When grieving will continue

This post is late, but in August I was diagnosed with Hyperthyroidism (it runs in my family). Although my family and I had suspected it before the blood test, receiving the formal diagnosis was hard for me. It was yet another health issue that I had to deal with. Again, this identity as a sick person kept coming to me. Grief came over me. My family didn't understand why I was upset but I allowed myself to cry.

And to fast forward to recent days, I was informed by the neurosurgeon that my Moyamoya vessels are still evident in my MRA which suggests that I am still not safe from suffering any stroke attacks. Also, he mentioned that I have to give up my dreams of learning scuba diving, bungee jumping and sky-diving. I know that my condition has no cure and it is progressive but it was another painful period of grief. 

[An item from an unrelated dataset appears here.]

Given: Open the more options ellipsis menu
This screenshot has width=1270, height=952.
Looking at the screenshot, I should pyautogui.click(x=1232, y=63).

After the hospital appointment, I just sat in my car and cried. In my head, I thought of just going home and crawling into bed, not wanting to do anything. But I had a muaythai trial class that day.. after some reflection, I felt that life still goes on and I can try to live it meaningfully while being careful not to strain myself.

What came to me was that my grieving process will come up time and again as my disease progresses. And I will continue to experience losses and I will grieve. I am ready for that? maybe not, but I have learnt not to dwell on it. Do I wish things were different - that I was fit and healthy. Sure I do, but again wanting to live life now the best I can and be the person I want to be. I feel I am more authentic and real now, without hiding my emotions and pretending that things are great when they aren't. But being able to accept my struggles and continue doing things that are important to me. 

Sunday, 14 October 2018

Looking at Healing

Recently I met a wise lady who got to know about my health condition and she asked if she could pray for me. In her prayer, she prayed for healing for me... and for some reason, I felt compelled to tell her that I have stopped praying for physical healing as I believe there is a reason for this disease and how I can serve God even when I struggle with this illness.

Needless to say, her response shook my heart as she said she understood that I have come to terms with the disease, that it is here to stay. But "healing comes in many forms". She was also praying for my spiritual healing, my emotional healing, my psychological healing. It struck me that I have been thinking of healing in such a limited way...

As I look back at my journey, my struggle and my pain with this disease, I see how God has brought me through it all. Definitely, I still hurt. It's still a challenge, but my focus has changed to looking to God for strength instead of stubbornly depending on myself.

Truly, if not for this disease, I would not have been humbled and broken. Desperately needing God and His comfort and grace. It's through this illness that I am able to see God's Love and providence.

Thank You, Lord for the healing that you have granted me, even when I didn't realize it. And thank You for revealing this to me.